I don't know if there's a 10 step program for techno-tards or if it's a permanent condition.  I know that I have come a long way in my computer knowledge, but I also know that I have a hell of allot further to go than I have come. I think I am going to quit camp - I really was feeling pretty good about my expanding skills, and then one stupid sentence sends me for a loop and qualifies me as a failure at the easiest task that probably will be assigned.  The only thing is - they are going to be discussing Twitter - and that means, maybe, I could send tweats...don't know how much business it could generate, but it just sounds like fun..."don't bother me, I'm tweating"  Of course, with a line like that, my husband might have me committed with a bird fixation...I'll have to think on that one!!!

Monday, March 14, 2011

Getting Rid of the Elephant in Your Studio

I feel like I have spent the last several weeks killing my children!
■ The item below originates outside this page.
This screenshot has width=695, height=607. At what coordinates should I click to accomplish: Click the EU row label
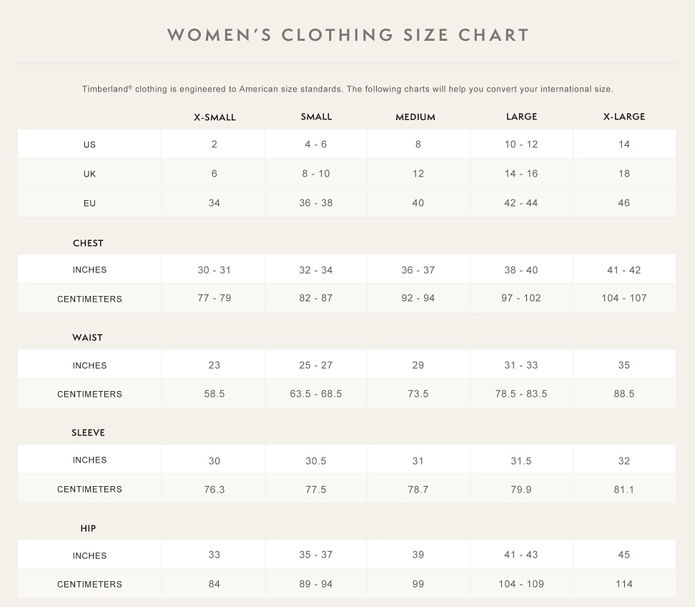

No, I am not a child killer, but I really needed to weed and feed all the jewelry that I have made since the get go and it was really, really hard.  I now have several containers of sterling silver to be recycled and lots of odd beads to think about all over again. With the price of metals today - I may just have made a sizable amount of money, one more bonus involved in this task.

This has been hard, because I really like what I make - if I don't, I rip it apart when I make it and start over, so any finished product has a small place in my heart.  I had pieces from when I  started doing this seriously, but didn't have the slightest idea of what I was doing.  I have some interesting coils, some hellacious wrapped loops, that take allot of imagination to be called either wrapped or looped, lots of clasps made out of way too fine wire - they look okay, but as clasps that don't quite cut it.  My wire ends never seemed to get tucked, because I could never figure out where to tuck it. There are lots of strung things that have bare wire on the closed jumpring and no crimp covers - I was so excited about these pieces when I made them, and now they look bare and unfinished to me.  I thought the other day that I couldn't believe that I sold things like this and that people bought them...I was proud of them and the people were happy. I'm not even going to mention the eye glass leashes that I truly started is honestly a miracle that they have lasted this long and that is all that I am going to say about them, except, they deserve an honorable death.  Ah well  - guess this is where the old "live and learn" adage comes in.

I have about four piles while I am working.  The first one is for pieces that I can still use for donations, either a couple of schools that have auctions or the local woman's shelter. The second pile is things that need to die a fast and easy death - they must be demolished - completely, and hopefully the parts can be reused.  The greenies can finally be proud of me. I do the dirty deed as quickly as possible, so I don't have second thoughts. I have a third pile for things that are functional but need some sort of rehabbing - a new clasp, crimp covers, whatever it takes to make the piece sellable again. Unfortunately, I have a fourth pile and this is for things that I can't deal with just yet - they don't really fit into one of the first three piles, but they definately need something - if only for me to make up my mind.

Until you face this elephant that is growing in your studio, you have no idea how hard this can be.  I think that we all have storage problems and I really couldn't fit much more in my studio, and I needed to dejewelrize (new word) my living room/ dining room. If I take any more space, my husband is going to have to move out, and since we are now down to one car, that could present a whole new set of problems - maybe he could sleep in the car???? In any case, this is hard - we created these pieces - we labored over the designs - we cleaned - oxidized - whatever it took to make them, we did it - and now we have to undo it and it is a difficult task.  We have the ultimate emotional involvement in our jewelry - almost like our kids - and to destroy them really goes against my grain. However, it is a task that will give you a sense of accomplishment when you are done, it'll free up lots of storage space, and last, but by no means least, it needs to be done. 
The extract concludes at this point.